Using rdrobust, simulate a sharp RDD with a known cutoff. Generate a running variable from a uniform distribution, treatment as running_var >= 0, and an outcome with a jump of 3 at the cutoff. Estimate the RDD treatment effect and create an rdplot.
Continuing Exercise 9.2, perform a bandwidth sensitivity analysis for your RDD. Estimate the treatment effect at 50%, 75%, 100%, 125%, 150%, and 200% of the MSE-optimal bandwidth. Do the results remain stable? Run a placebo test at the median of the running variable.
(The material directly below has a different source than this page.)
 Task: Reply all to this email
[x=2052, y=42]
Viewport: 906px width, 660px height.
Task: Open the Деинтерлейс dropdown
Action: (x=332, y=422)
Also run rddensity to check for manipulation. Present your findings in a summary table.
Simulate a staggered DID setting: create 100 units observed for 10 years, where treatment is adopted at different times (years 4, 6, and 8) for different groups, with some units never treated. Set the true treatment effect to 3. Estimate the effect using (a) standard TWFE (reghdfe outcome treat, absorb(unit year)), (b) Callaway-Sant'Anna (csdid), and (c) imputation DID (did_imputation). Compare the estimates. Does TWFE recover the true effect?